Columbia Business School (Besbes, Kanoria, Allouah) — Leading work on AI agent purchasing behavior and marketplace dynamics. The ACES auditing framework could become a standard for evaluating agent commerce systems.
KAIST (Se-Young Yun group) — Strong work on LLM negotiation and bargaining agents. The AgoraBench framework could inform agent-to-agent negotiation protocol design.
Mila / U Montreal (Larochelle, Courville) — Opponent-shaping in multi-agent economic environments. Publishing at ICLR 2026 on steering agent learning toward cooperative equilibria.
USC Viterbi (Krishnamachari) — Agent-based modeling of DeFi/stablecoin dynamics. Relevant to understanding how autonomous agents interact with crypto payment infrastructure.
Tsinghua (Zou et al.) — Security architecture for mobile agent operating systems. Crypto identity + sandboxed agent execution is directly applicable to agent commerce security.
Harvard Economics (Shleifer group) — Validating LLMs as measurement tools, with implications for agent-mediated quality assessment in markets.

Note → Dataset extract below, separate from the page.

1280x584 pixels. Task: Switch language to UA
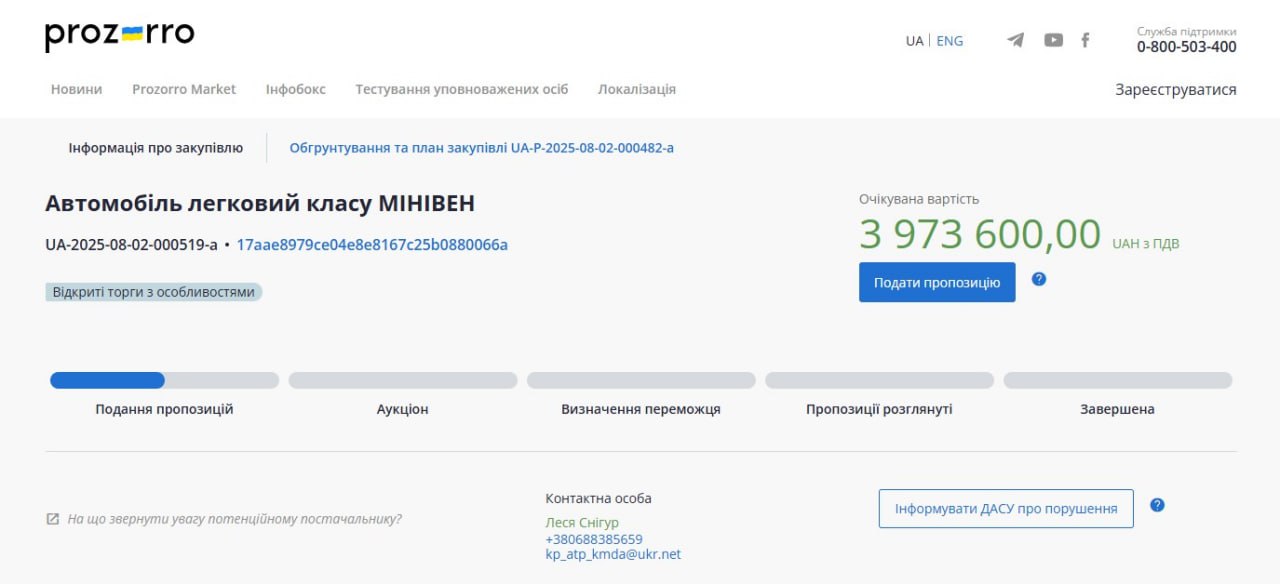914,41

Stanford/Chicago Booth (Bloom, Davis, Barrero) — First representative firm-level data on AI adoption. Setting the empirical baseline for understanding how AI agents will transform business operations.

📝 Scan Notes

arXiv: All four queries returned results. Query C ("agentic" OR "agent marketplace") was noisy—59,416 total results—but yielded some gems. Query D (q-fin) was highest signal-to-noise.
NBER: This week's batch had 3 directly relevant papers (Bloom/Davis firm AI data, Shleifer's GPT measurement tool, Goetzmann's NFT analysis). Most NBER papers this week were on development economics, health, and labor—not AI-focused.
SSRN: Blocked by Cloudflare (403). Need to access via browser automation in future scans.
Semantic Scholar: First query returned 44 results with several high-priority papers. Second query rate-limited (429). Consider applying for an API key for higher rate limits.
Key theme this week: Agent purchasing behavior is systematically different from human behavior (biased, volatile, gameable). Multiple independent papers converge on this finding. This is the central design challenge for agentic commerce infrastructure.
Suggestion for next scan: Add Google Scholar alerts for authors: Allouah, Besbes, Kanoria (Columbia agent commerce group), and Krishnamachari (USC stablecoin/DeFi modeling).